[Start of Attachment]

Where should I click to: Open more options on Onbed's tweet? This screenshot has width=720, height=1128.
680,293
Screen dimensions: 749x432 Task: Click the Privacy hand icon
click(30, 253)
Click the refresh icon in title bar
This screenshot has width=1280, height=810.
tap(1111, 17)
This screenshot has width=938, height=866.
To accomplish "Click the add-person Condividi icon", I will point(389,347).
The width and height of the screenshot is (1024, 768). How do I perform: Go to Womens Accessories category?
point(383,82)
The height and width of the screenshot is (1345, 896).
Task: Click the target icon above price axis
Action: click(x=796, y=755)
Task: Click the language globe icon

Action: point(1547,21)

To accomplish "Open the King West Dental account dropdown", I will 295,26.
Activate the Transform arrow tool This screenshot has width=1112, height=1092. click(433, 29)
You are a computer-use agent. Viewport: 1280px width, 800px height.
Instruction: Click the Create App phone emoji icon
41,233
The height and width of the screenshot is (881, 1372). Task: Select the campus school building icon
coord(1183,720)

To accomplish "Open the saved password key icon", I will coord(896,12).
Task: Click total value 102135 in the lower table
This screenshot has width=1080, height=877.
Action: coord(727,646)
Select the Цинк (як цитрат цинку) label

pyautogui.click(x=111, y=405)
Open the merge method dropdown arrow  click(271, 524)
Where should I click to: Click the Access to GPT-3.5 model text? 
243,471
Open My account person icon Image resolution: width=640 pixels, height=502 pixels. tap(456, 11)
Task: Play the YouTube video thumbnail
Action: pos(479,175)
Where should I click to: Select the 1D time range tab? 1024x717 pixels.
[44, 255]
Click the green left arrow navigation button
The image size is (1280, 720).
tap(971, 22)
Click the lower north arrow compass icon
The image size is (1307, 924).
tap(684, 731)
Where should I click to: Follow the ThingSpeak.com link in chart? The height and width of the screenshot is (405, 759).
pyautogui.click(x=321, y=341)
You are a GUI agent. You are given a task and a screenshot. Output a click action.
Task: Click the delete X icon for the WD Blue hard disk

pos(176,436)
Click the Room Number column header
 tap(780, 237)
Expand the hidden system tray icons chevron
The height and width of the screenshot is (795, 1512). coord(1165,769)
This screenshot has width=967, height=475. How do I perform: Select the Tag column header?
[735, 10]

[End of Attachment]

*ABOUT THIS TASK*. Using the records above, copy every line that has the word "will" in it.

*WRITTEN SOLUTION*.
To accomplish "Click the add-person Condividi icon", I will point(389,347).
To accomplish "Open the King West Dental account dropdown", I will 295,26.
To accomplish "Open the saved password key icon", I will coord(896,12).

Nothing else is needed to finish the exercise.